[Records from a dataset]
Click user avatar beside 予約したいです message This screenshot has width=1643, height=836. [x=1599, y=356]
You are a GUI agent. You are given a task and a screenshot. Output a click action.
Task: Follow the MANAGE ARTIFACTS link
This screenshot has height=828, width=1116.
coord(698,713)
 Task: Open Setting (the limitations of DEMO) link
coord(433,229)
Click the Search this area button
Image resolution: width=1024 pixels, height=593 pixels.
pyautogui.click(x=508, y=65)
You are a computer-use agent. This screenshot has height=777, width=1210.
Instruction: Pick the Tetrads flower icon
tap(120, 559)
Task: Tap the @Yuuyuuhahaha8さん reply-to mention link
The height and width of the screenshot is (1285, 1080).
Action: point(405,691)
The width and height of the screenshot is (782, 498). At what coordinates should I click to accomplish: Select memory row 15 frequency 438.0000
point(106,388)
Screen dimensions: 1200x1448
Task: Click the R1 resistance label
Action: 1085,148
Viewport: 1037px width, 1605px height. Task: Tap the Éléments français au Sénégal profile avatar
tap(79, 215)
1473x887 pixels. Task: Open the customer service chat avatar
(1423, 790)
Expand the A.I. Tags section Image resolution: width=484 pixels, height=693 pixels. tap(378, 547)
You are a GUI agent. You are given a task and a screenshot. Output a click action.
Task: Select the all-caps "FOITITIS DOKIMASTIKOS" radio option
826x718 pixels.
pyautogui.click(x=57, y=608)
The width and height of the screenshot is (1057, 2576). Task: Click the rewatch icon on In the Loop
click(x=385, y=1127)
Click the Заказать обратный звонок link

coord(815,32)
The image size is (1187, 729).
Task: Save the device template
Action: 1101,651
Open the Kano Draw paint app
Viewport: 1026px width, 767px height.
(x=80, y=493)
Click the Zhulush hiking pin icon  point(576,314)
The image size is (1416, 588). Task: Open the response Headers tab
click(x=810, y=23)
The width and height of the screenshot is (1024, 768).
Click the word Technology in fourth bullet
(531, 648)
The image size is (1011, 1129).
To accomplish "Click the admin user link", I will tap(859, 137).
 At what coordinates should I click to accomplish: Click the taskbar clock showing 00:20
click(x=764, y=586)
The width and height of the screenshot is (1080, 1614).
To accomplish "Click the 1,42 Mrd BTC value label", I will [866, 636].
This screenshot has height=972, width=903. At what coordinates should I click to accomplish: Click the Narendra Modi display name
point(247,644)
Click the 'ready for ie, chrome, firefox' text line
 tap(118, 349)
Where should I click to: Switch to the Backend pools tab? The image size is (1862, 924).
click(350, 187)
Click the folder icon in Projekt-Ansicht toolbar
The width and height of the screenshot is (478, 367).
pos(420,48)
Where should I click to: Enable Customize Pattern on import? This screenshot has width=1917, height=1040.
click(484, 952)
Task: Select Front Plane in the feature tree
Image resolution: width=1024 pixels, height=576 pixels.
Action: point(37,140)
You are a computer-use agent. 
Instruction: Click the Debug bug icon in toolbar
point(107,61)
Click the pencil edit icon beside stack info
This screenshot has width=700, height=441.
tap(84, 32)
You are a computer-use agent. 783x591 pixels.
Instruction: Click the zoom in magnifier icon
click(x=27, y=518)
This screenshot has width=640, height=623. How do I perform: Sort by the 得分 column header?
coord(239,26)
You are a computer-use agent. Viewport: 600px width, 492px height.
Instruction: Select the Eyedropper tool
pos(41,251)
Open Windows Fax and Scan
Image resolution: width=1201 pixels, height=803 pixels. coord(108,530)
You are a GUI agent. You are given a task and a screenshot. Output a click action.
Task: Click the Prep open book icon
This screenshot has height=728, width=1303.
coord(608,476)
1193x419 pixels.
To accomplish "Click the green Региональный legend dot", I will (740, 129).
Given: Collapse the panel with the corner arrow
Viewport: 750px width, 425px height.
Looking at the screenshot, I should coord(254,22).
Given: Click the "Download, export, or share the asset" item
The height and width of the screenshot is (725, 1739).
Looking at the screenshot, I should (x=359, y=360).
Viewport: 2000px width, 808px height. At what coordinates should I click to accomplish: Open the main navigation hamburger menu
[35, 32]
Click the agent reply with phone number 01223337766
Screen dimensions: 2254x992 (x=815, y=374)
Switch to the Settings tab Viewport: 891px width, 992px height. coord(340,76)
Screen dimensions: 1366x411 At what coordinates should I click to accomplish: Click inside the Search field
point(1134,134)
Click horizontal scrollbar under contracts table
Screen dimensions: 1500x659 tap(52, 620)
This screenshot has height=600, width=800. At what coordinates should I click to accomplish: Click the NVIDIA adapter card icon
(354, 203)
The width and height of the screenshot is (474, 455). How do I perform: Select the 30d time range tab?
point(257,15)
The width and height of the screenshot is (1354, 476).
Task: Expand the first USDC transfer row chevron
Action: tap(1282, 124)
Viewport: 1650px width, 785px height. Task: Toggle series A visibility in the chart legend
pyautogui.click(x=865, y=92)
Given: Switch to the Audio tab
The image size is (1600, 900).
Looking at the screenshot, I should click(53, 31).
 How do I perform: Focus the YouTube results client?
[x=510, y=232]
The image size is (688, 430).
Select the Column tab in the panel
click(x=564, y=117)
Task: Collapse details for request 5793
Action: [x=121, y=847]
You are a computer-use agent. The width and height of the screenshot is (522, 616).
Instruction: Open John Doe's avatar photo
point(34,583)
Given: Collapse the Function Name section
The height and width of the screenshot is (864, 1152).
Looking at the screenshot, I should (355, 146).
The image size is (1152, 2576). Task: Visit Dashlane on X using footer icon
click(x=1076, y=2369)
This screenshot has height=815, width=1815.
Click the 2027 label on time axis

• AIM OF THE TASK:
All records are to be retyped precisely.

• RESULT:
Click user avatar beside 予約したいです message This screenshot has width=1643, height=836. [x=1599, y=356]
You are a GUI agent. You are given a task and a screenshot. Output a click action.
Task: Follow the MANAGE ARTIFACTS link
This screenshot has height=828, width=1116.
coord(698,713)
 Task: Open Setting (the limitations of DEMO) link
coord(433,229)
Click the Search this area button
Image resolution: width=1024 pixels, height=593 pixels.
pyautogui.click(x=508, y=65)
You are a computer-use agent. This screenshot has height=777, width=1210.
Instruction: Pick the Tetrads flower icon
tap(120, 559)
Task: Tap the @Yuuyuuhahaha8さん reply-to mention link
The height and width of the screenshot is (1285, 1080).
Action: point(405,691)
The width and height of the screenshot is (782, 498). At what coordinates should I click to accomplish: Select memory row 15 frequency 438.0000
point(106,388)
Screen dimensions: 1200x1448
Task: Click the R1 resistance label
Action: 1085,148
Viewport: 1037px width, 1605px height. Task: Tap the Éléments français au Sénégal profile avatar
tap(79, 215)
1473x887 pixels. Task: Open the customer service chat avatar
(1423, 790)
Expand the A.I. Tags section Image resolution: width=484 pixels, height=693 pixels. tap(378, 547)
You are a GUI agent. You are given a task and a screenshot. Output a click action.
Task: Select the all-caps "FOITITIS DOKIMASTIKOS" radio option
826x718 pixels.
pyautogui.click(x=57, y=608)
The width and height of the screenshot is (1057, 2576). Task: Click the rewatch icon on In the Loop
click(x=385, y=1127)
Click the Заказать обратный звонок link

coord(815,32)
The image size is (1187, 729).
Task: Save the device template
Action: 1101,651
Open the Kano Draw paint app
Viewport: 1026px width, 767px height.
(x=80, y=493)
Click the Zhulush hiking pin icon  point(576,314)
The image size is (1416, 588). Task: Open the response Headers tab
click(x=810, y=23)
The width and height of the screenshot is (1024, 768).
Click the word Technology in fourth bullet
(531, 648)
The image size is (1011, 1129).
To accomplish "Click the admin user link", I will tap(859, 137).
 At what coordinates should I click to accomplish: Click the taskbar clock showing 00:20
click(x=764, y=586)
The width and height of the screenshot is (1080, 1614).
To accomplish "Click the 1,42 Mrd BTC value label", I will [866, 636].
This screenshot has height=972, width=903. At what coordinates should I click to accomplish: Click the Narendra Modi display name
point(247,644)
Click the 'ready for ie, chrome, firefox' text line
 tap(118, 349)
Where should I click to: Switch to the Backend pools tab? The image size is (1862, 924).
click(350, 187)
Click the folder icon in Projekt-Ansicht toolbar
The width and height of the screenshot is (478, 367).
pos(420,48)
Where should I click to: Enable Customize Pattern on import? This screenshot has width=1917, height=1040.
click(484, 952)
Task: Select Front Plane in the feature tree
Image resolution: width=1024 pixels, height=576 pixels.
Action: point(37,140)
You are a computer-use agent. 
Instruction: Click the Debug bug icon in toolbar
point(107,61)
Click the pencil edit icon beside stack info
This screenshot has width=700, height=441.
tap(84, 32)
You are a computer-use agent. 783x591 pixels.
Instruction: Click the zoom in magnifier icon
click(x=27, y=518)
This screenshot has width=640, height=623. How do I perform: Sort by the 得分 column header?
coord(239,26)
You are a computer-use agent. Viewport: 600px width, 492px height.
Instruction: Select the Eyedropper tool
pos(41,251)
Open Windows Fax and Scan
Image resolution: width=1201 pixels, height=803 pixels. coord(108,530)
You are a GUI agent. You are given a task and a screenshot. Output a click action.
Task: Click the Prep open book icon
This screenshot has height=728, width=1303.
coord(608,476)
1193x419 pixels.
To accomplish "Click the green Региональный legend dot", I will (740, 129).
Given: Collapse the panel with the corner arrow
Viewport: 750px width, 425px height.
Looking at the screenshot, I should coord(254,22).
Given: Click the "Download, export, or share the asset" item
The height and width of the screenshot is (725, 1739).
Looking at the screenshot, I should (x=359, y=360).
Viewport: 2000px width, 808px height. At what coordinates should I click to accomplish: Open the main navigation hamburger menu
[35, 32]
Click the agent reply with phone number 01223337766
Screen dimensions: 2254x992 (x=815, y=374)
Switch to the Settings tab Viewport: 891px width, 992px height. coord(340,76)
Screen dimensions: 1366x411 At what coordinates should I click to accomplish: Click inside the Search field
point(1134,134)
Click horizontal scrollbar under contracts table
Screen dimensions: 1500x659 tap(52, 620)
This screenshot has height=600, width=800. At what coordinates should I click to accomplish: Click the NVIDIA adapter card icon
(354, 203)
The width and height of the screenshot is (474, 455). How do I perform: Select the 30d time range tab?
point(257,15)
The width and height of the screenshot is (1354, 476).
Task: Expand the first USDC transfer row chevron
Action: tap(1282, 124)
Viewport: 1650px width, 785px height. Task: Toggle series A visibility in the chart legend
pyautogui.click(x=865, y=92)
Given: Switch to the Audio tab
The image size is (1600, 900).
Looking at the screenshot, I should click(53, 31).
 How do I perform: Focus the YouTube results client?
[x=510, y=232]
The image size is (688, 430).
Select the Column tab in the panel
click(x=564, y=117)
Task: Collapse details for request 5793
Action: [x=121, y=847]
You are a computer-use agent. The width and height of the screenshot is (522, 616).
Instruction: Open John Doe's avatar photo
point(34,583)
Given: Collapse the Function Name section
The height and width of the screenshot is (864, 1152).
Looking at the screenshot, I should (355, 146).
The image size is (1152, 2576). Task: Visit Dashlane on X using footer icon
click(x=1076, y=2369)
This screenshot has height=815, width=1815.
Click the 2027 label on time axis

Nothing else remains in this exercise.